Cystinuria is one of the other genetic stone conditions we see that, again, is rare, but patients that have it form stones over and over again. The primary medication used for that, tiopronin [Thiola], came out 30 to 35 years ago, and there's been nothing new since then. That's true in a general sense for almost all of this. It's an area that has not been studied enough. The resources and the basic science have not been where they need to be. Look at all of the new drugs in urologic oncology; look at all the new drugs for overactive bladder. There's very, very little in stone prevention. That's something that needs to change in the future. It's hard because stones are a little bit of an orphan area, in that the only people who really deal with it are urologists and a handful of nephrologists who have an interest in stones.
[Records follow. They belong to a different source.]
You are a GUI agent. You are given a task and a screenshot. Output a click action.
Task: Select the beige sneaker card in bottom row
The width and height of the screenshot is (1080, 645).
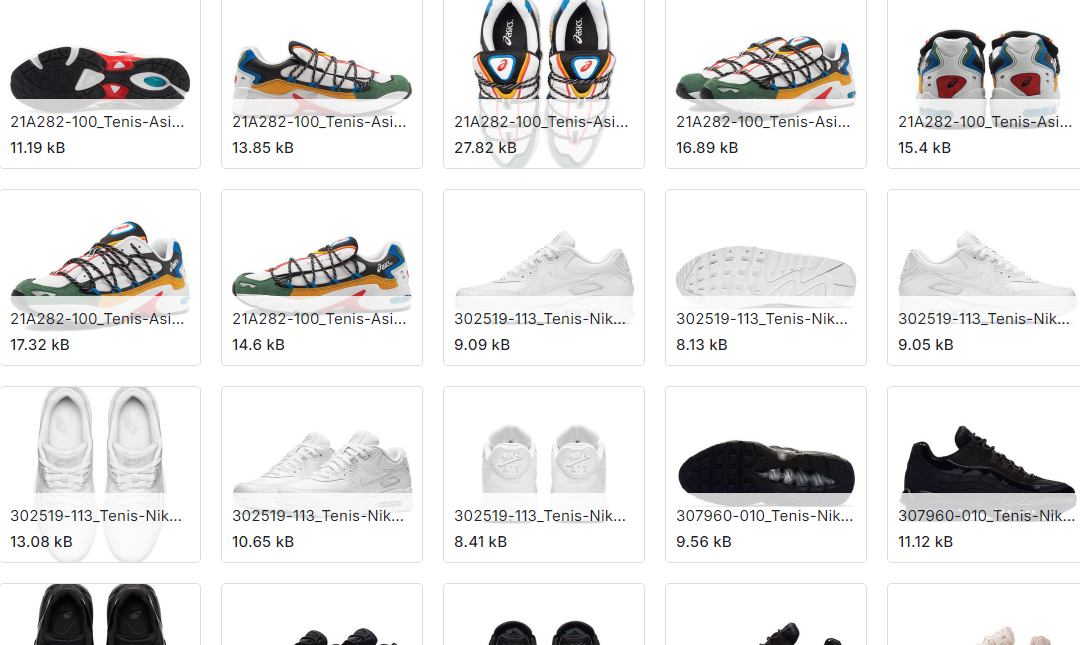tap(985, 615)
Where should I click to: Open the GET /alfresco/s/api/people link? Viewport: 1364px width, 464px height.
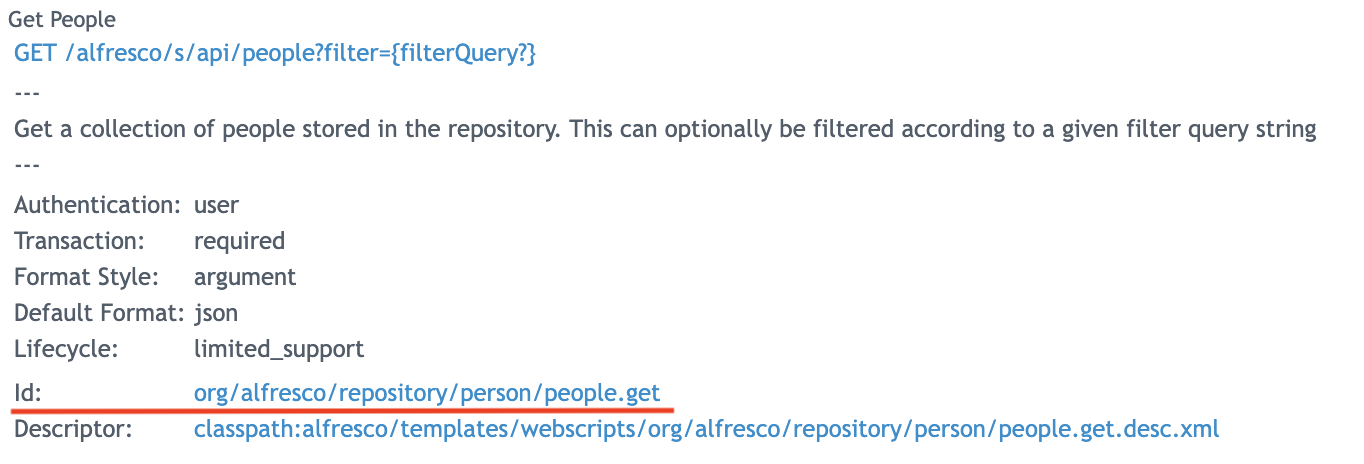(x=276, y=54)
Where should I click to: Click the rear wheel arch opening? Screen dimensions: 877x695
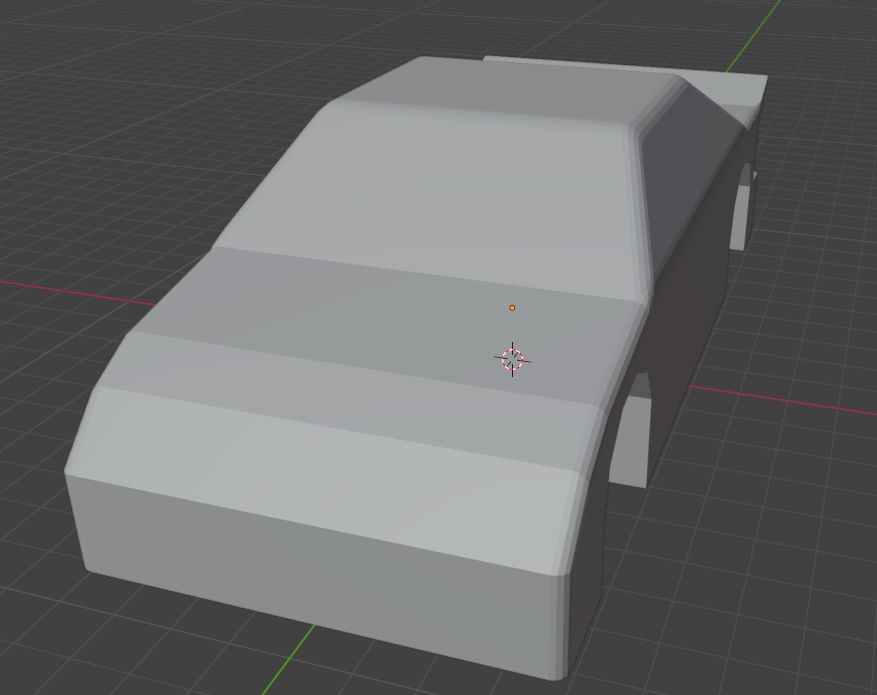coord(740,200)
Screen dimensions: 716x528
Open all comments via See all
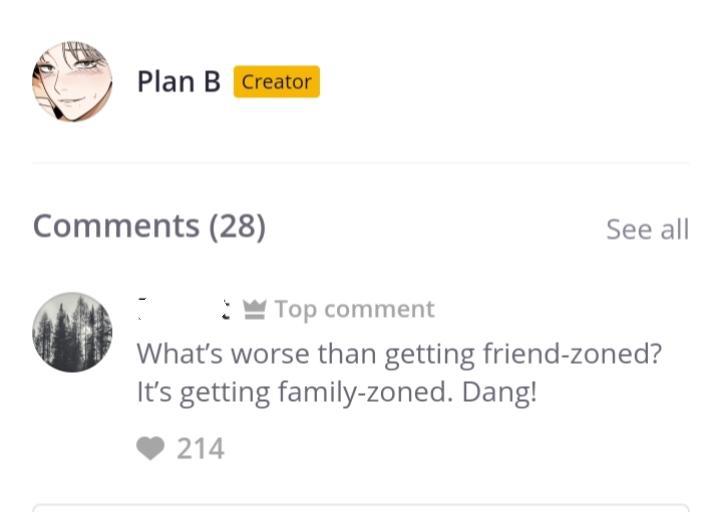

Urologists, being surgeons, we spend all our time thinking about the surgeries we do and the equipment we need for that. That's why I think the revolution in stone surgery that has happened over the past 40 years has driven by urologists who wanted better devices and better tools. All this amazing progress has happened. But in terms of the number of urologists who study stone formation in the lab—how the kidney actually produces stones—you can probably count them on 1 hand. Similarly, nephrologists, who would be the natural people to study that since they're medicine doctors, not surgeons, are all focused on glomerular nephritis and diabetes-related kidney failure and all the other conditions that nephrologists deal with. Stones is not a priority for the vast majority of them. That's why it's been so slow in terms of producing new prevention tools. It's unfortunate, but that's where we are. Fortunately, the surgical devices have progressed enormously so we don't have to cut people open for every stone like they used to in the 1970s.